RNRVAS
When all patients were analyzed, the incidence of RNRVAS was 39%. However, if we consider the patients with only VA conduction, then the incidence of RNRVAS increases to 76.7% (69 of 90 patients). Out of 66 patients that displayed AV block, 5 of them developed RNRVAS (7.6), however this percentage went up to 35.7% (5 of 14 patients) in the presence of VA conduction. The RNRVAS incidence was 84.2% (64 of 76 patients) in patients who had VA conduction in the absence of AV block.

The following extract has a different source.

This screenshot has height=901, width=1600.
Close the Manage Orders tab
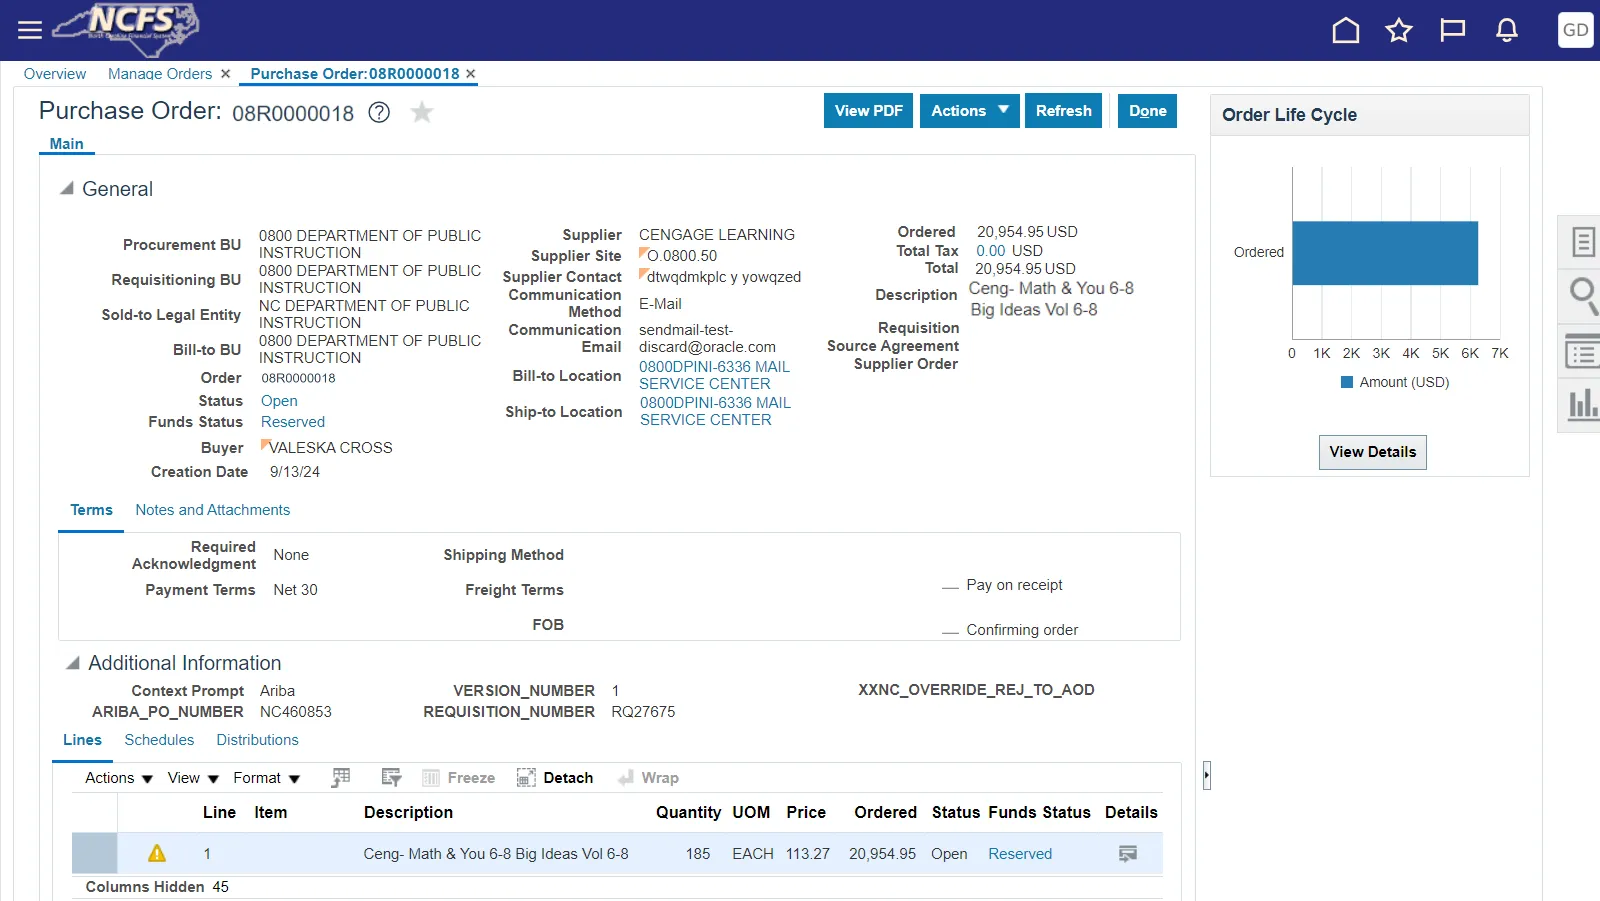(x=226, y=74)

In 66 of the 69 patients with RNRVAS, the cycle ended when heart rate decreased at the end of the atrial threshold test (Figure 2 A-D). In 3 patients, RNRVAS converted to ELT after the atrial threshold test ended. (Figure 3).

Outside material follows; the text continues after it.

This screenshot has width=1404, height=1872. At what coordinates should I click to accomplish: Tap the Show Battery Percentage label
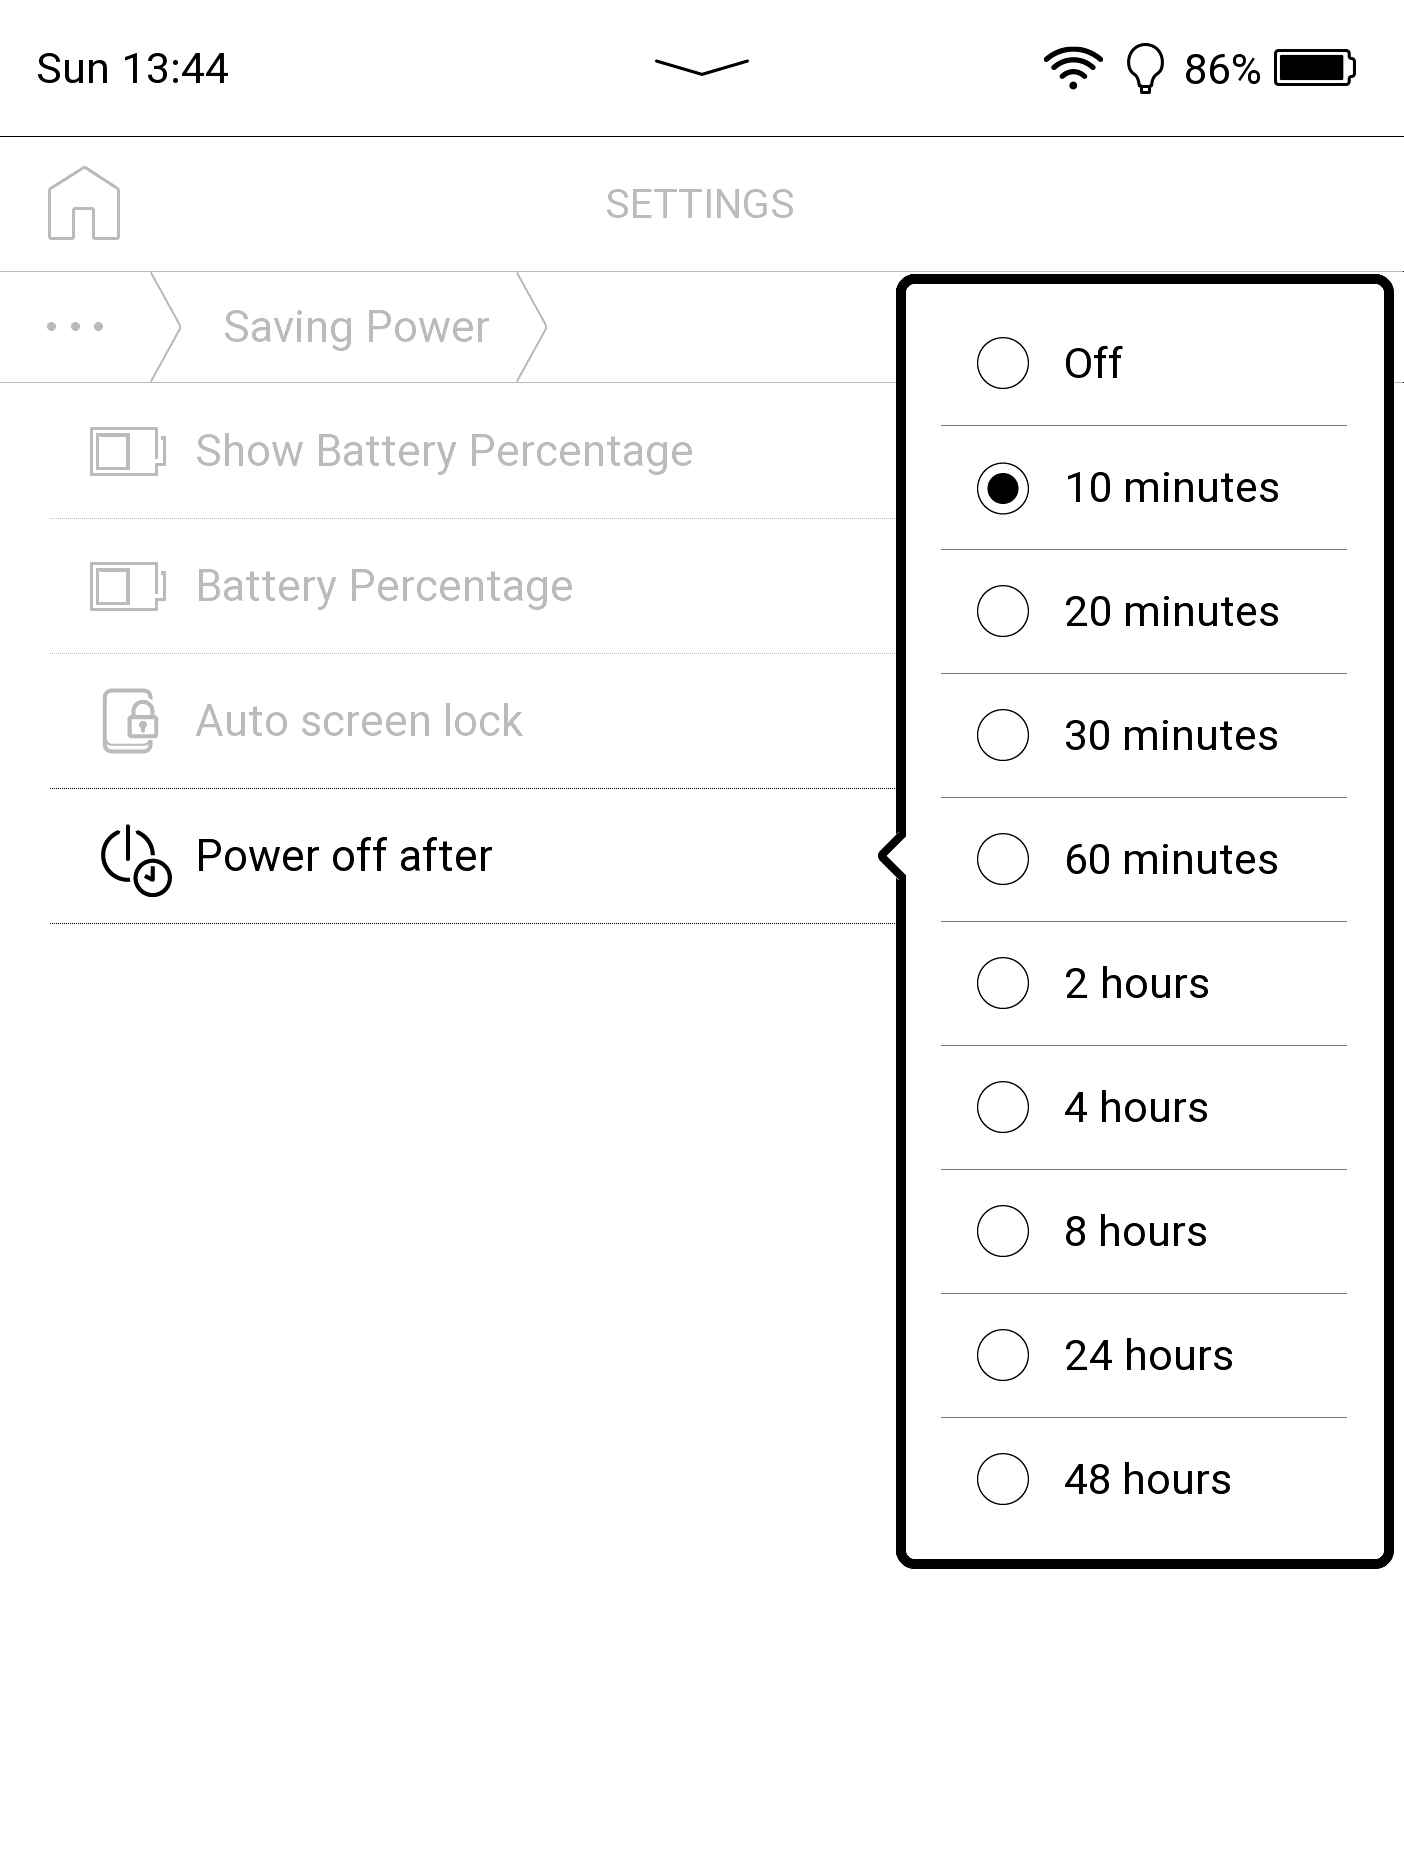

One patient who was implanted a DDD pacemaker 17 months ago, for severe sinus node dysfunction, was found to be in RNRVAS at a heart rate of 60 bpm (Figure 4) and presented with pacemaker syndrome-like symptoms. When the device was interrogated, atrial pacing threshold was found to be increased to 2.5 V/0.4 s. As the atrial pace amplitude was previously set to 2.5 V/0.4 sec, increased atrial threshold resulted in intermittent loss of atrial capture leading to RNRVAS at a low heart rate (50 bpm) (Figure 5 A, B).
In the multivariate analysis, history of complete AV block (OR 0.15, 0.03 - 0.61; 95%CI, P = .009) and ventricular pacing ratio (OR 0.98, 0.96 - 0.99; 95%CI, P = .029) appeared as independent factors indicating lower risk of RNRVAS development (Table 2).